SUPPLIED ENTRIES =>

>>

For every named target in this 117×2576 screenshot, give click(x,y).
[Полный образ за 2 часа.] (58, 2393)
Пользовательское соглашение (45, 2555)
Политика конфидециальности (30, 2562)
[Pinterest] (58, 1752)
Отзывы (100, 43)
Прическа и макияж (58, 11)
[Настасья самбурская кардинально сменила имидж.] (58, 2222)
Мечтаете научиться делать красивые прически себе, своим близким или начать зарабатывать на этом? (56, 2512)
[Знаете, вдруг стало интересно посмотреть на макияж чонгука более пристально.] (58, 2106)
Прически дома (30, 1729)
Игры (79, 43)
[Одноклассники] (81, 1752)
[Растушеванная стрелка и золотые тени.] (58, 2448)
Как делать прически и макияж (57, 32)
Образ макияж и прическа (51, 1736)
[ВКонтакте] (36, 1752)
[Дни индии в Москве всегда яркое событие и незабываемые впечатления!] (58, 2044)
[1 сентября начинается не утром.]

<<

GOAL OF THE EXERCISE => Copy out each line carrying the string "делать" from the data.

WRITTEN REPLY =>
Мечтаете научиться делать красивые прически себе, своим близким или начать зарабатывать на этом? (56, 2512)
Как делать прически и макияж (57, 32)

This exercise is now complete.